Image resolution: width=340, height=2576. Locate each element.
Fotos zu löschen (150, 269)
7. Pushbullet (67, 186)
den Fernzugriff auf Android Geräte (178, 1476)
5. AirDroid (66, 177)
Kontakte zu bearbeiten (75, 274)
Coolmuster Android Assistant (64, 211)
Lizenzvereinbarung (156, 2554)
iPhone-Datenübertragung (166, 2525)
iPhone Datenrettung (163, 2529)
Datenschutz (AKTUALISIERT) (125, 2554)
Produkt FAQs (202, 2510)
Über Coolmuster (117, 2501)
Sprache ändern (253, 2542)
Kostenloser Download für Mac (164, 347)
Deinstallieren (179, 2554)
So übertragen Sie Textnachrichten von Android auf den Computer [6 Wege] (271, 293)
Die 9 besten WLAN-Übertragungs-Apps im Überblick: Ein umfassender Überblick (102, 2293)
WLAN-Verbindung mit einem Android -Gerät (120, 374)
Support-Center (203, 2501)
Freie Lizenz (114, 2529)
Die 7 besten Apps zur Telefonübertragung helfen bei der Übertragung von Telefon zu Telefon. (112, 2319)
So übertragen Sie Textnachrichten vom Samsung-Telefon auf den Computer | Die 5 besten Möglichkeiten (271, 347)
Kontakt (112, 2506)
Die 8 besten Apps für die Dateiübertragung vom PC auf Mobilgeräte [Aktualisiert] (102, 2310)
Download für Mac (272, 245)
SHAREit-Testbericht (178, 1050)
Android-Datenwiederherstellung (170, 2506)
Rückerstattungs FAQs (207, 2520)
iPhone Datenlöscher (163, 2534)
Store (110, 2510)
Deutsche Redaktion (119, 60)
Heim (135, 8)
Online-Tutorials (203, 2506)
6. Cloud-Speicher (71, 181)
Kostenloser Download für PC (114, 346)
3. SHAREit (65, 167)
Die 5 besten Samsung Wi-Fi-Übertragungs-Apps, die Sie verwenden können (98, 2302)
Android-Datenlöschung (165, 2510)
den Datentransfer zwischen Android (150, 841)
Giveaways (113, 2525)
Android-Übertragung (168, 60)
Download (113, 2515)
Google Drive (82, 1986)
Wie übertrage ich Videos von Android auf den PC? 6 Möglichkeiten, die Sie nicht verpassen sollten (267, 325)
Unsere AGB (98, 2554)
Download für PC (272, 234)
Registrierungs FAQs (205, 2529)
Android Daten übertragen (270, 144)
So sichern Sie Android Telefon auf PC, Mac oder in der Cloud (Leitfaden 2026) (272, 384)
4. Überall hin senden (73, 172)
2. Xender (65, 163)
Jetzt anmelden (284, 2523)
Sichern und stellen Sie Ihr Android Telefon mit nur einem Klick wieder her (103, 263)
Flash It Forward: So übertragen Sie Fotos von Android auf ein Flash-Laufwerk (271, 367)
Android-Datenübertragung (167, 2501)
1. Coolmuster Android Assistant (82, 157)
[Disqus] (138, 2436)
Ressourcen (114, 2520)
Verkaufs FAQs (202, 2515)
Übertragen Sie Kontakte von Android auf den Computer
============================================================
What you will do » All lines of the data above must be returned exactly.

Output below »
Image resolution: width=340, height=2576. Locate each element.
Fotos zu löschen (150, 269)
7. Pushbullet (67, 186)
den Fernzugriff auf Android Geräte (178, 1476)
5. AirDroid (66, 177)
Kontakte zu bearbeiten (75, 274)
Coolmuster Android Assistant (64, 211)
Lizenzvereinbarung (156, 2554)
iPhone-Datenübertragung (166, 2525)
iPhone Datenrettung (163, 2529)
Datenschutz (AKTUALISIERT) (125, 2554)
Produkt FAQs (202, 2510)
Über Coolmuster (117, 2501)
Sprache ändern (253, 2542)
Kostenloser Download für Mac (164, 347)
Deinstallieren (179, 2554)
So übertragen Sie Textnachrichten von Android auf den Computer [6 Wege] (271, 293)
Die 9 besten WLAN-Übertragungs-Apps im Überblick: Ein umfassender Überblick (102, 2293)
WLAN-Verbindung mit einem Android -Gerät (120, 374)
Support-Center (203, 2501)
Freie Lizenz (114, 2529)
Die 7 besten Apps zur Telefonübertragung helfen bei der Übertragung von Telefon zu Telefon. (112, 2319)
So übertragen Sie Textnachrichten vom Samsung-Telefon auf den Computer | Die 5 besten Möglichkeiten (271, 347)
Kontakt (112, 2506)
Die 8 besten Apps für die Dateiübertragung vom PC auf Mobilgeräte [Aktualisiert] (102, 2310)
Download für Mac (272, 245)
SHAREit-Testbericht (178, 1050)
Android-Datenwiederherstellung (170, 2506)
Rückerstattungs FAQs (207, 2520)
iPhone Datenlöscher (163, 2534)
Store (110, 2510)
Deutsche Redaktion (119, 60)
Heim (135, 8)
Online-Tutorials (203, 2506)
6. Cloud-Speicher (71, 181)
Kostenloser Download für PC (114, 346)
3. SHAREit (65, 167)
Die 5 besten Samsung Wi-Fi-Übertragungs-Apps, die Sie verwenden können (98, 2302)
Android-Datenlöschung (165, 2510)
den Datentransfer zwischen Android (150, 841)
Giveaways (113, 2525)
Android-Übertragung (168, 60)
Download (113, 2515)
Google Drive (82, 1986)
Wie übertrage ich Videos von Android auf den PC? 6 Möglichkeiten, die Sie nicht verpassen sollten (267, 325)
Unsere AGB (98, 2554)
Download für PC (272, 234)
Registrierungs FAQs (205, 2529)
Android Daten übertragen (270, 144)
So sichern Sie Android Telefon auf PC, Mac oder in der Cloud (Leitfaden 2026) (272, 384)
4. Überall hin senden (73, 172)
2. Xender (65, 163)
Jetzt anmelden (284, 2523)
Sichern und stellen Sie Ihr Android Telefon mit nur einem Klick wieder her (103, 263)
Flash It Forward: So übertragen Sie Fotos von Android auf ein Flash-Laufwerk (271, 367)
Android-Datenübertragung (167, 2501)
1. Coolmuster Android Assistant (82, 157)
[Disqus] (138, 2436)
Ressourcen (114, 2520)
Verkaufs FAQs (202, 2515)
Übertragen Sie Kontakte von Android auf den Computer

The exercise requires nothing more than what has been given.